Save and render a webpage with PhantomJS and node.js
From your comments, I'd guess you have 2 options
- Try to find a phantomjs node module - https://github.com/amir20/phantomjs-node
- Run phantomjs as a child process inside node - http://nodejs.org/api/child_process.html
Edit:
It seems the child process is suggested by phantomjs as a way of interacting with node, see faq - http://code.google.com/p/phantomjs/wiki/FAQ
Edit:
Example Phantomjs script for getting the pages HTML markup:
var page = require('webpage').create();
page.open('http://www.google.com', function (status) {
if (status !== 'success') {
console.log('Unable to access network');
} else {
var p = page.evaluate(function () {
return document.getElementsByTagName('html')[0].innerHTML
});
console.log(p);
}
phantom.exit();
});
I've used two different ways in the past, including the page.evaluate() method that queries the DOM that Declan mentioned. The other way I've passed info from the web page is to spit it out to console.log() from there, and in the phantomjs script use:
page.onConsoleMessage = function (msg, line, source) {
console.log('console [' +source +':' +line +']> ' +msg);
}
I might also trap the variable msg in the onConsoleMessage and search for some encapsulate data. Depends on how you want to use the output.
Then in the Nodejs script, you would have to scan the output of the Phantomjs script:
var yourfunc = function(...params...) {
var phantom = spawn('phantomjs', [...args]);
phantom.stdout.setEncoding('utf8');
phantom.stdout.on('data', function(data) {
//parse or echo data
var str_phantom_output = data.toString();
// The above will get triggered one or more times, so you'll need to
// add code to parse for whatever info you're expecting from the browser
});
phantom.stderr.on('data', function(data) {
// do something with error data
});
phantom.on('exit', function(code) {
if (code !== 0) {
// console.log('phantomjs exited with code ' +code);
} else {
// clean exit: do something else such as a passed-in callback
}
});
}
Hope that helps some.
With v2 of phantomjs-node
it's pretty easy to print the HTML after it has been processed.

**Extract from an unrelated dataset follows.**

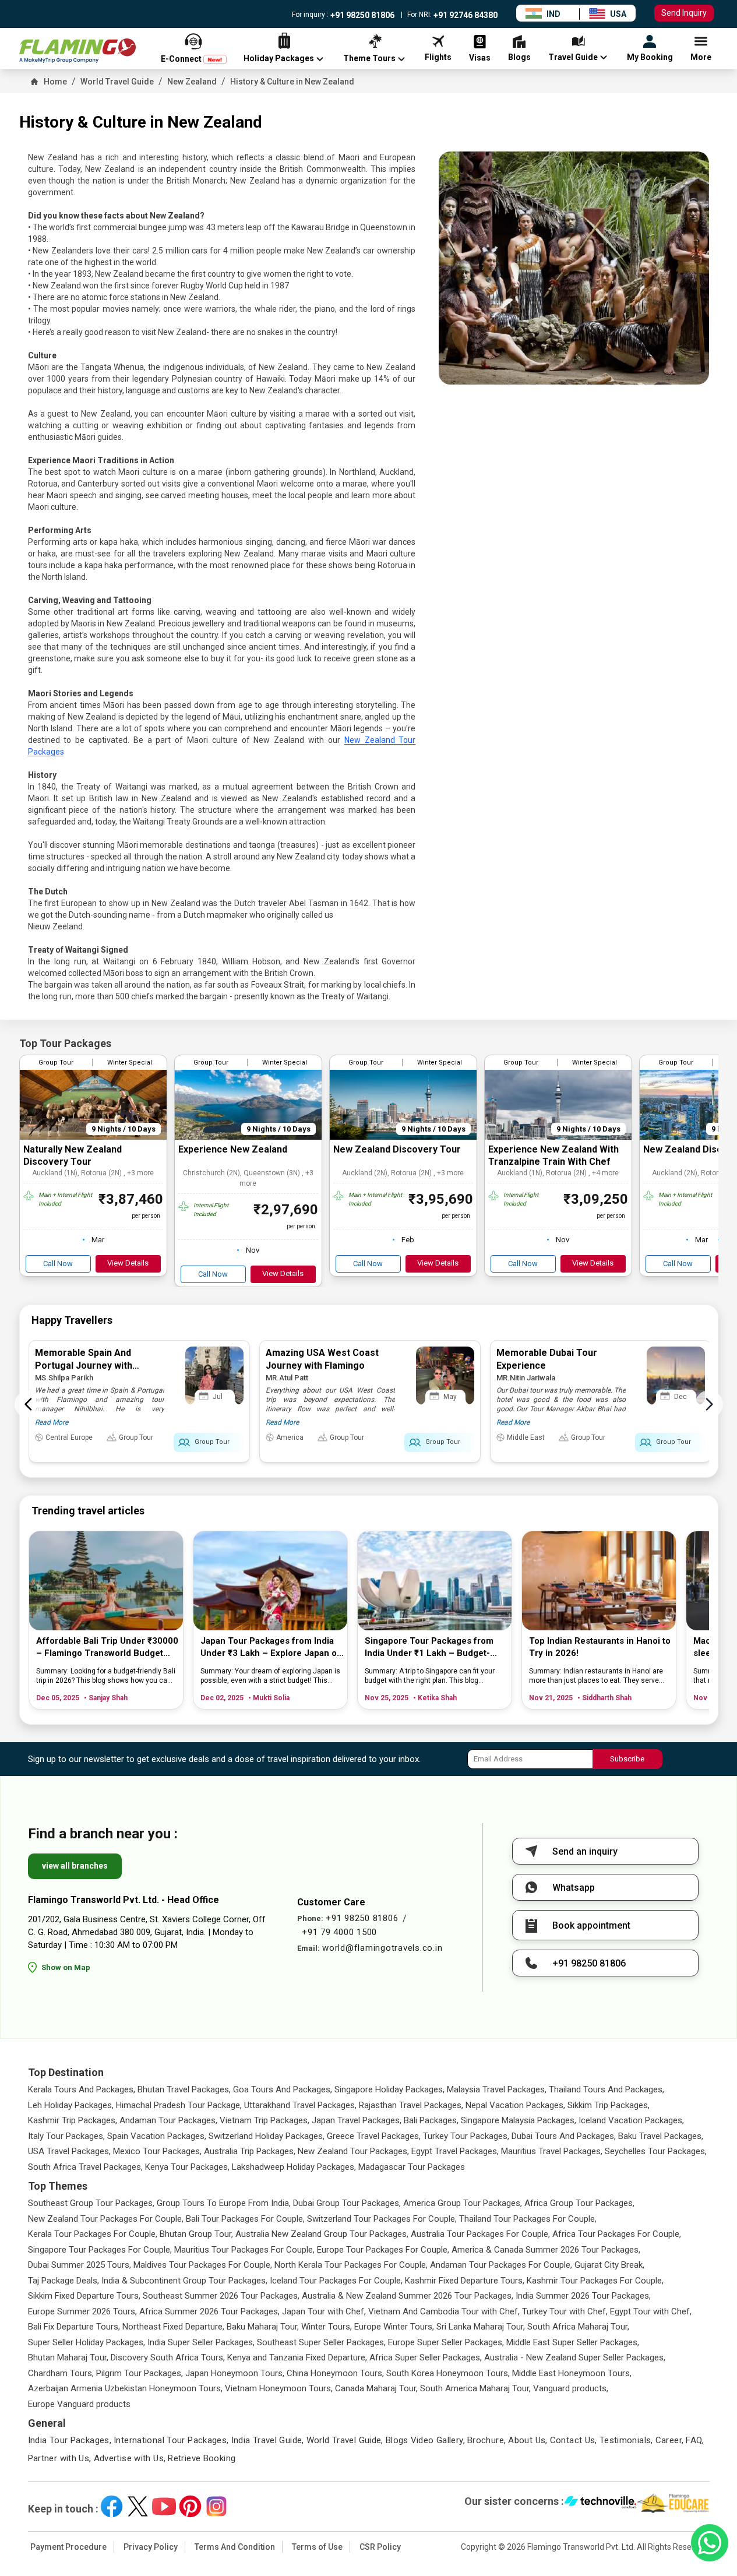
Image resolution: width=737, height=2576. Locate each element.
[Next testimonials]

var phantom = require('phantom');
phantom.create().then(function(ph) {
ph.createPage().then(function(page) {
page.open('https://stackoverflow.com/').then(function(status) {
console.log(status);
page.property('content').then(function(content) {
console.log(content);
page.close();
ph.exit();
});
});
});
});
This will show the output as it would have been rendered with the browser.
Edit 2019:
You can use async/await
:
const phantom = require('phantom');
(async function() {
const instance = await phantom.create();
const page = await instance.createPage();
await page.on('onResourceRequested', function(requestData) {
console.info('Requesting', requestData.url);
});
const status = await page.open('https://stackoverflow.com/');
const content = await page.property('content');
console.log(content);
await instance.exit();
})();
Or if you just want to test, you can use npx
npx phantom@latest https://stackoverflow.com/